**Input for this task**

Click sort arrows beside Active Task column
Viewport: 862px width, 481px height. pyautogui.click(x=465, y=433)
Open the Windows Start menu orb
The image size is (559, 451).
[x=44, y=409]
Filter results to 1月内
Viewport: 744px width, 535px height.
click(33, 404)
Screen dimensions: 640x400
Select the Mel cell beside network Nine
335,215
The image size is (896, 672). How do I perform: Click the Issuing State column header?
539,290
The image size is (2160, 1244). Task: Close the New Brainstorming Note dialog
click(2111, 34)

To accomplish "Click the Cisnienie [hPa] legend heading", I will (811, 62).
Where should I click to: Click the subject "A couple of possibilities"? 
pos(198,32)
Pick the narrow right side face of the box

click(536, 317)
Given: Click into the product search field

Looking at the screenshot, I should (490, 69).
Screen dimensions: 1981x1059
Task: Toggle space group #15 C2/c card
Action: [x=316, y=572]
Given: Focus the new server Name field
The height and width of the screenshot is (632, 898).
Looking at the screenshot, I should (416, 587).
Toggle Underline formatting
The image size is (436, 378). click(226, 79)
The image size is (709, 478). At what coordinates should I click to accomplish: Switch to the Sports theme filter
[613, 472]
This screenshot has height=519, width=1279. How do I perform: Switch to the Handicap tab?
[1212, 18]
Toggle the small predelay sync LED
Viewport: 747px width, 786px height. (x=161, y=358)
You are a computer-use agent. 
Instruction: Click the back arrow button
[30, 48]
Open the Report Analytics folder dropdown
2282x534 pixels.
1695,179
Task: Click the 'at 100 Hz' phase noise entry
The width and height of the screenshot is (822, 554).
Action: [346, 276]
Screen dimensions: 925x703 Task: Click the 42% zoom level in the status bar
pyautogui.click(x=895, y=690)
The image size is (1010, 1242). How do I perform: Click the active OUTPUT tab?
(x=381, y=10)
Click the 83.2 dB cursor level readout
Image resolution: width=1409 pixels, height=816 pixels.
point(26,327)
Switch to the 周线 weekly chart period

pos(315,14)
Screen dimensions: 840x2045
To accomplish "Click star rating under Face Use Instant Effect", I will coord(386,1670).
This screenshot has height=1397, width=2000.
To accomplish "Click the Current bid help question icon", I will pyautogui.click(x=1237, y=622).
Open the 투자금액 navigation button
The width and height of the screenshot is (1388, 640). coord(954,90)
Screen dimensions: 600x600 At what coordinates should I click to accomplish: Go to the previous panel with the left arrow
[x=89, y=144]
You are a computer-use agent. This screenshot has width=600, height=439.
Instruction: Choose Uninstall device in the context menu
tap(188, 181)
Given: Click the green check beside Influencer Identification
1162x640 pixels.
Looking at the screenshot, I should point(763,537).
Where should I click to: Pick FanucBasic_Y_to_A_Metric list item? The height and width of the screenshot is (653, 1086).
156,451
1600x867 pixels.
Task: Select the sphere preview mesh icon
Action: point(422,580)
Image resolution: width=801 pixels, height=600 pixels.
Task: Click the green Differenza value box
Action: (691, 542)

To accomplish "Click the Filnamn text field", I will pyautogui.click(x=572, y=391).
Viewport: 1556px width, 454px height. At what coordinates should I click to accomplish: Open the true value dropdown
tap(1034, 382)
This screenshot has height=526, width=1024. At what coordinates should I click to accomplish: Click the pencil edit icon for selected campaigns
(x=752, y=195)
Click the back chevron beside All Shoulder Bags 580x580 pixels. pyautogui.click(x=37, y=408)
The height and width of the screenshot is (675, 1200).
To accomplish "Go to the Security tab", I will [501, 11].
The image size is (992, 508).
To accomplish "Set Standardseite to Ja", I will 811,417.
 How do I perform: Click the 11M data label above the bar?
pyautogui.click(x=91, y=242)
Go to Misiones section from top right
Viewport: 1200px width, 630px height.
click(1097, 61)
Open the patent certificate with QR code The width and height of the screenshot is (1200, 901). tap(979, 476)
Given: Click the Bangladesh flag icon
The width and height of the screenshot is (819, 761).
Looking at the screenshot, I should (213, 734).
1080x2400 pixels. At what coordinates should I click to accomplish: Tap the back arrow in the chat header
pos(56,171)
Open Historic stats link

**Aim of the task**
The entries above are to be output exactly as they appear.

**Reply**
Click sort arrows beside Active Task column
Viewport: 862px width, 481px height. pyautogui.click(x=465, y=433)
Open the Windows Start menu orb
The image size is (559, 451).
[x=44, y=409]
Filter results to 1月内
Viewport: 744px width, 535px height.
click(33, 404)
Screen dimensions: 640x400
Select the Mel cell beside network Nine
335,215
The image size is (896, 672). How do I perform: Click the Issuing State column header?
539,290
The image size is (2160, 1244). Task: Close the New Brainstorming Note dialog
click(2111, 34)

To accomplish "Click the Cisnienie [hPa] legend heading", I will (811, 62).
Where should I click to: Click the subject "A couple of possibilities"? 
pos(198,32)
Pick the narrow right side face of the box

click(536, 317)
Given: Click into the product search field

Looking at the screenshot, I should (490, 69).
Screen dimensions: 1981x1059
Task: Toggle space group #15 C2/c card
Action: [x=316, y=572]
Given: Focus the new server Name field
The height and width of the screenshot is (632, 898).
Looking at the screenshot, I should (416, 587).
Toggle Underline formatting
The image size is (436, 378). click(226, 79)
The image size is (709, 478). At what coordinates should I click to accomplish: Switch to the Sports theme filter
[613, 472]
This screenshot has height=519, width=1279. How do I perform: Switch to the Handicap tab?
[1212, 18]
Toggle the small predelay sync LED
Viewport: 747px width, 786px height. (x=161, y=358)
You are a computer-use agent. 
Instruction: Click the back arrow button
[30, 48]
Open the Report Analytics folder dropdown
2282x534 pixels.
1695,179
Task: Click the 'at 100 Hz' phase noise entry
The width and height of the screenshot is (822, 554).
Action: [346, 276]
Screen dimensions: 925x703 Task: Click the 42% zoom level in the status bar
pyautogui.click(x=895, y=690)
The image size is (1010, 1242). How do I perform: Click the active OUTPUT tab?
(x=381, y=10)
Click the 83.2 dB cursor level readout
Image resolution: width=1409 pixels, height=816 pixels.
point(26,327)
Switch to the 周线 weekly chart period

pos(315,14)
Screen dimensions: 840x2045
To accomplish "Click star rating under Face Use Instant Effect", I will coord(386,1670).
This screenshot has height=1397, width=2000.
To accomplish "Click the Current bid help question icon", I will pyautogui.click(x=1237, y=622).
Open the 투자금액 navigation button
The width and height of the screenshot is (1388, 640). coord(954,90)
Screen dimensions: 600x600 At what coordinates should I click to accomplish: Go to the previous panel with the left arrow
[x=89, y=144]
You are a computer-use agent. This screenshot has width=600, height=439.
Instruction: Choose Uninstall device in the context menu
tap(188, 181)
Given: Click the green check beside Influencer Identification
1162x640 pixels.
Looking at the screenshot, I should point(763,537).
Where should I click to: Pick FanucBasic_Y_to_A_Metric list item? The height and width of the screenshot is (653, 1086).
156,451
1600x867 pixels.
Task: Select the sphere preview mesh icon
Action: point(422,580)
Image resolution: width=801 pixels, height=600 pixels.
Task: Click the green Differenza value box
Action: (691, 542)

To accomplish "Click the Filnamn text field", I will pyautogui.click(x=572, y=391).
Viewport: 1556px width, 454px height. At what coordinates should I click to accomplish: Open the true value dropdown
tap(1034, 382)
This screenshot has height=526, width=1024. At what coordinates should I click to accomplish: Click the pencil edit icon for selected campaigns
(x=752, y=195)
Click the back chevron beside All Shoulder Bags 580x580 pixels. pyautogui.click(x=37, y=408)
The height and width of the screenshot is (675, 1200).
To accomplish "Go to the Security tab", I will [501, 11].
The image size is (992, 508).
To accomplish "Set Standardseite to Ja", I will 811,417.
 How do I perform: Click the 11M data label above the bar?
pyautogui.click(x=91, y=242)
Go to Misiones section from top right
Viewport: 1200px width, 630px height.
click(1097, 61)
Open the patent certificate with QR code The width and height of the screenshot is (1200, 901). tap(979, 476)
Given: Click the Bangladesh flag icon
The width and height of the screenshot is (819, 761).
Looking at the screenshot, I should (213, 734).
1080x2400 pixels. At what coordinates should I click to accomplish: Tap the back arrow in the chat header
pos(56,171)
Open Historic stats link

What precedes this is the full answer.